◆ To do
Update the rows below so that each "computer-use agent" reads "GUI agent", with all other text left as it is.

◆ Dataset extract

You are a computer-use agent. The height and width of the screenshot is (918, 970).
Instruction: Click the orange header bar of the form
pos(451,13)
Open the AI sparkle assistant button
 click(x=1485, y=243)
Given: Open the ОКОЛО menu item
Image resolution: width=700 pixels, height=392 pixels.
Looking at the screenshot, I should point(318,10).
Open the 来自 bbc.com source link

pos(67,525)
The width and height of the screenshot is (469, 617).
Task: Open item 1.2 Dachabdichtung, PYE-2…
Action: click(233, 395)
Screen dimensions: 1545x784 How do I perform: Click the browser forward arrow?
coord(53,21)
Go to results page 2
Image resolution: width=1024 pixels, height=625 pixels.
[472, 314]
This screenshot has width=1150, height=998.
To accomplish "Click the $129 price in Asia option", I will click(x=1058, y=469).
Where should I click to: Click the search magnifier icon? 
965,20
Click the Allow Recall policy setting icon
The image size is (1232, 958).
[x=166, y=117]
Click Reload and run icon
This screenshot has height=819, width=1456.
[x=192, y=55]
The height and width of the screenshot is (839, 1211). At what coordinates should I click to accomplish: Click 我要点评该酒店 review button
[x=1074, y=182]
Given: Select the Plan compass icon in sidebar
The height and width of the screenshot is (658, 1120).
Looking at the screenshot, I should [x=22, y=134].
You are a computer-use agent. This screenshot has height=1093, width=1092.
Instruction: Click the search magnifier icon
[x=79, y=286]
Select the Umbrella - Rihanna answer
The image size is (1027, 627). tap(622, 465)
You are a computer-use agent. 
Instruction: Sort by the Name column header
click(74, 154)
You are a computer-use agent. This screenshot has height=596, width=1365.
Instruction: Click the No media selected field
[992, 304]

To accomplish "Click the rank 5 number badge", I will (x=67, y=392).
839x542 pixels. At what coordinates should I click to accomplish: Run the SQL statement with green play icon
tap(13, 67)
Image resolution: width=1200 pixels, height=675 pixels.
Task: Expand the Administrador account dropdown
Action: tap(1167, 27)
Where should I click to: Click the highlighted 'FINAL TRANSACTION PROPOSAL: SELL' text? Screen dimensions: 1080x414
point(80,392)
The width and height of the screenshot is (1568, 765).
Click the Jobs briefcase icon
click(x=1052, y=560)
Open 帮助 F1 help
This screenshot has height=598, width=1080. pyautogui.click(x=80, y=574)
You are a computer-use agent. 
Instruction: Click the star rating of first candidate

◆ Written reply
You are a GUI agent. The height and width of the screenshot is (918, 970).
Instruction: Click the orange header bar of the form
pos(451,13)
Open the AI sparkle assistant button
 click(x=1485, y=243)
Given: Open the ОКОЛО menu item
Image resolution: width=700 pixels, height=392 pixels.
Looking at the screenshot, I should point(318,10).
Open the 来自 bbc.com source link

pos(67,525)
The width and height of the screenshot is (469, 617).
Task: Open item 1.2 Dachabdichtung, PYE-2…
Action: click(233, 395)
Screen dimensions: 1545x784 How do I perform: Click the browser forward arrow?
coord(53,21)
Go to results page 2
Image resolution: width=1024 pixels, height=625 pixels.
[472, 314]
This screenshot has width=1150, height=998.
To accomplish "Click the $129 price in Asia option", I will click(x=1058, y=469).
Where should I click to: Click the search magnifier icon? 
965,20
Click the Allow Recall policy setting icon
The image size is (1232, 958).
[x=166, y=117]
Click Reload and run icon
This screenshot has height=819, width=1456.
[x=192, y=55]
The height and width of the screenshot is (839, 1211). At what coordinates should I click to accomplish: Click 我要点评该酒店 review button
[x=1074, y=182]
Given: Select the Plan compass icon in sidebar
The height and width of the screenshot is (658, 1120).
Looking at the screenshot, I should [x=22, y=134].
You are a GUI agent. This screenshot has height=1093, width=1092.
Instruction: Click the search magnifier icon
[x=79, y=286]
Select the Umbrella - Rihanna answer
The image size is (1027, 627). tap(622, 465)
You are a GUI agent. 
Instruction: Sort by the Name column header
click(74, 154)
You are a GUI agent. This screenshot has height=596, width=1365.
Instruction: Click the No media selected field
[992, 304]

To accomplish "Click the rank 5 number badge", I will (x=67, y=392).
839x542 pixels. At what coordinates should I click to accomplish: Run the SQL statement with green play icon
tap(13, 67)
Image resolution: width=1200 pixels, height=675 pixels.
Task: Expand the Administrador account dropdown
Action: tap(1167, 27)
Where should I click to: Click the highlighted 'FINAL TRANSACTION PROPOSAL: SELL' text? Screen dimensions: 1080x414
point(80,392)
The width and height of the screenshot is (1568, 765).
Click the Jobs briefcase icon
click(x=1052, y=560)
Open 帮助 F1 help
This screenshot has height=598, width=1080. pyautogui.click(x=80, y=574)
You are a GUI agent. 
Instruction: Click the star rating of first candidate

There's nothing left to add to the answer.